> [EXCERPTED PASSAGE]:
┌────────

Insolvency and Bankruptcy Code 2016 – When will the clock for calculating the limitation period run for proceedings under the IBC; and (ii) is the annexation of a certified copy mandatory for an appeal to the NCLAT against an order passed under the IBC – must be based on a harmonious interpretation of the applicable legal regime, given that the IBC is a Code in itself and has overriding effect. Sections 61(1) and (2) of the IBC consciously omit the requirement of limitation being computed from when the “order is made available to the aggrieved party”, in contradistinction to Section 421(3) of the Companies Act. Owing to the special nature of the IBC, the aggrieved party is expected to exercise due diligence and apply for a certified copy upon pronouncement of the order it seeks to assail, in consonance with the requirements of Rule 22(2) of the NCLAT Rules. Section 12(2) of the Limitation Act allows for an exclusion of the time requisite for obtaining a copy of the decree or order appealed against. It is not open to a person aggrieved by an order under the IBC to await the receipt of a free certified copy under Section 420(3) of the Companies Act 2013 read with Rule 50 of the NCLT and prevent limitation from running. Accepting such a construction will upset the timely framework of the IBC. The litigant has to file its appeal within thirty days, which can be extended up to a period of fifteen days, and no more, upon showing sufficient cause. A sleight of interpretation of procedural rules cannot be used to defeat the substantive objective of a legislation that has an impact on the economic health of a nation.
National Company Law Appellate Tribunal Rules – Rule 22(2) of the NCLAT Rules mandates the certified copy being annexed to an appeal, which continues to bind litigants under PART D 29 the IBC. While it is true that the tribunals, and even this Court, may choose to exempt parties from compliance with this procedural requirement in the interest of substantial justice, as re-iterated in Rule 14 of the NCLAT Rules, the discretionary waiver does not act as an automatic exception where litigants make no efforts to pursue a timely resolution of their grievance. The appellant having failed to apply for a certified copy, rendered the appeal filed before the NCLAT as clearly barred by limitation.
The appellant was present before the NCLT on 31 December 2019 when interim relief was denied and the miscellaneous application was dismissed. The appellant has demonstrated no effort on his part to secure a certified copy of the said order and has relied on the date of the uploading of the order (12 March 2020) on the website. The period of limitation for filing an appeal under Section 61(1) against the order of the NCLT dated 31 December 2019, expired on 30 January 2020 in view of the thirty-day period prescribed under Section 61(2). Any scope for a condonation of delay expired on 14 February 2020, in view of the outer limit of fifteen days prescribed under the proviso to Section 61(2). The lockdown from 23 March 2020 on account of the COVID-19 pandemic and the suo motu order of this Court has had no impact on the rights of the appellant to institute an appeal in this proceeding and the NCLAT has correctly dismissed the appeal on limitation. Accordingly, the present appeal under Section 62 of the IBC stands dismissed.

└────────

> [DATA PROVIDED]:
┌────────

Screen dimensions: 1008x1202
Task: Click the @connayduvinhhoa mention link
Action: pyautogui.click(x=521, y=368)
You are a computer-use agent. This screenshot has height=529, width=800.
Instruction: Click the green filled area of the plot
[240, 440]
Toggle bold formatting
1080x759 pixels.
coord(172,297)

└────────
┌────────

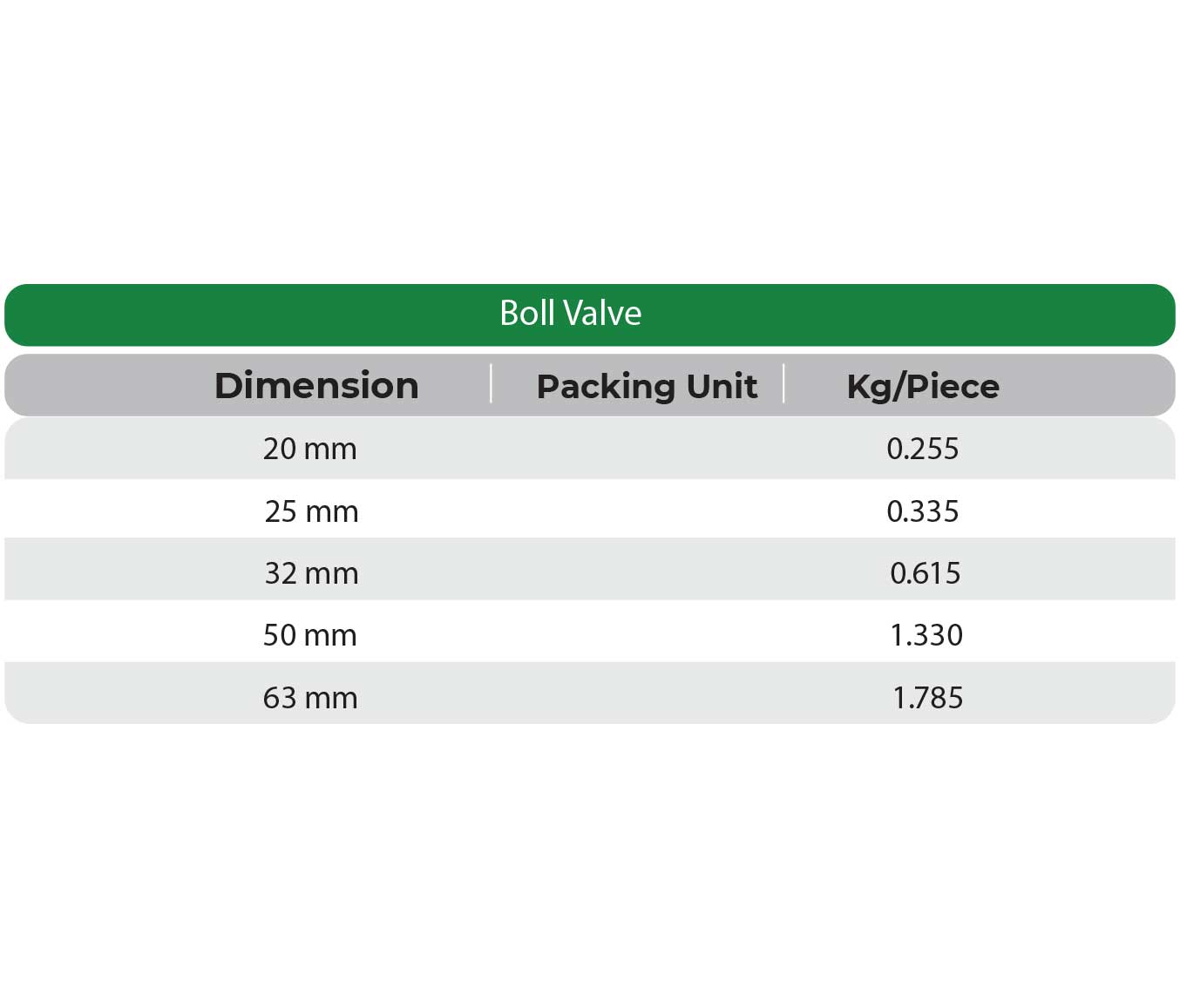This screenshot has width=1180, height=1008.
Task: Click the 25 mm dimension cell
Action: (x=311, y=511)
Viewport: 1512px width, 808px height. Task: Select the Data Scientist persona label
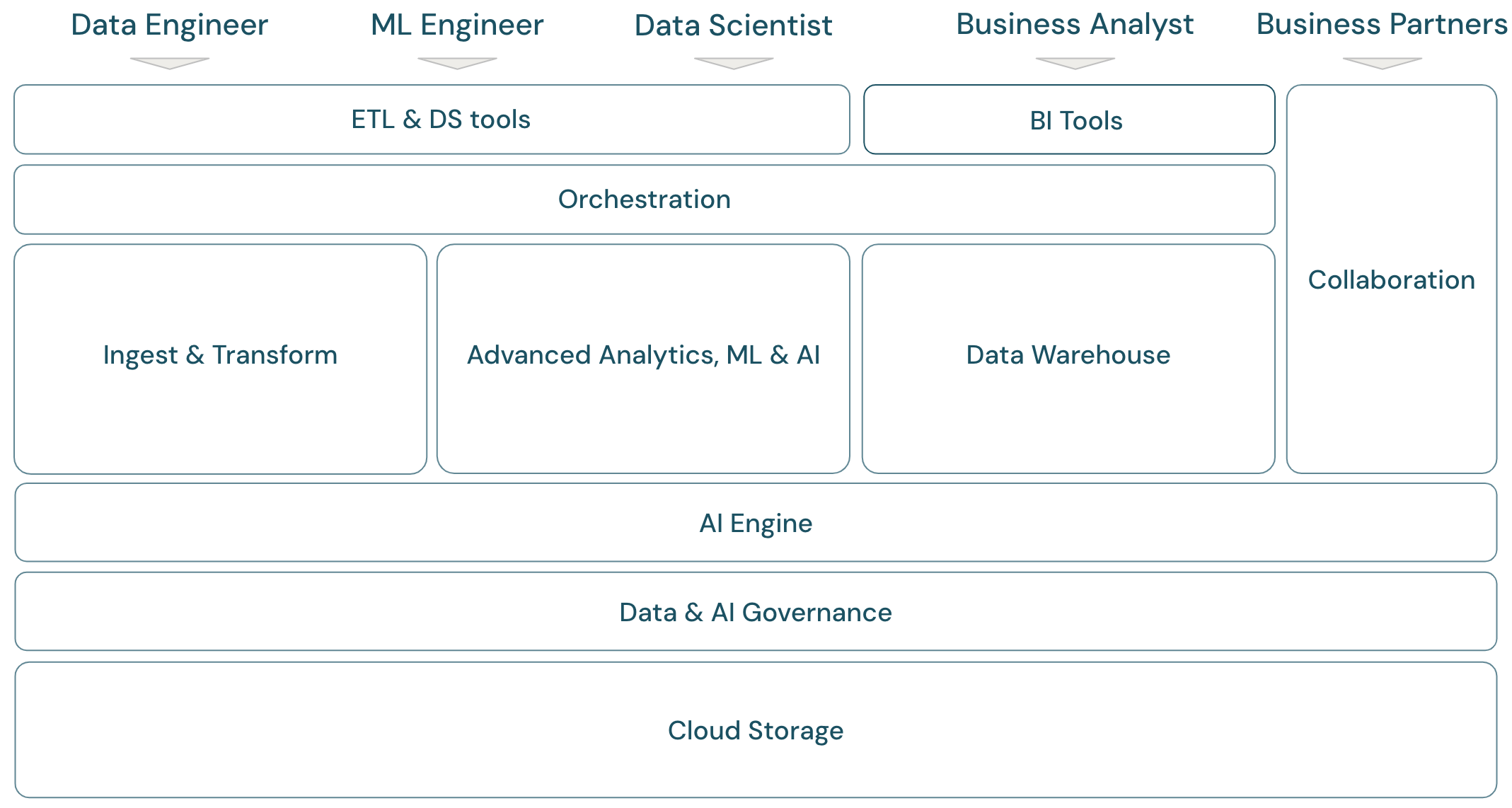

└────────

> [ACTIVITY]:
Answer these questions about the IBC limitation ruling:
1. Within how many days must a litigant file an appeal, and by how many more days can that be extended on showing sufficient cause?
2. Which rule of the NCLAT Rules requires a certified copy to be annexed to an appeal?
3. On what date did the limitation period expire for appealing the NCLT order of 31 December 2019?
The material has no role in this exercise.

> [ANSWER BOX]:
1. Thirty days, extendable by up to fifteen days and no more.
2. Rule 22(2).
3. 30 January 2020.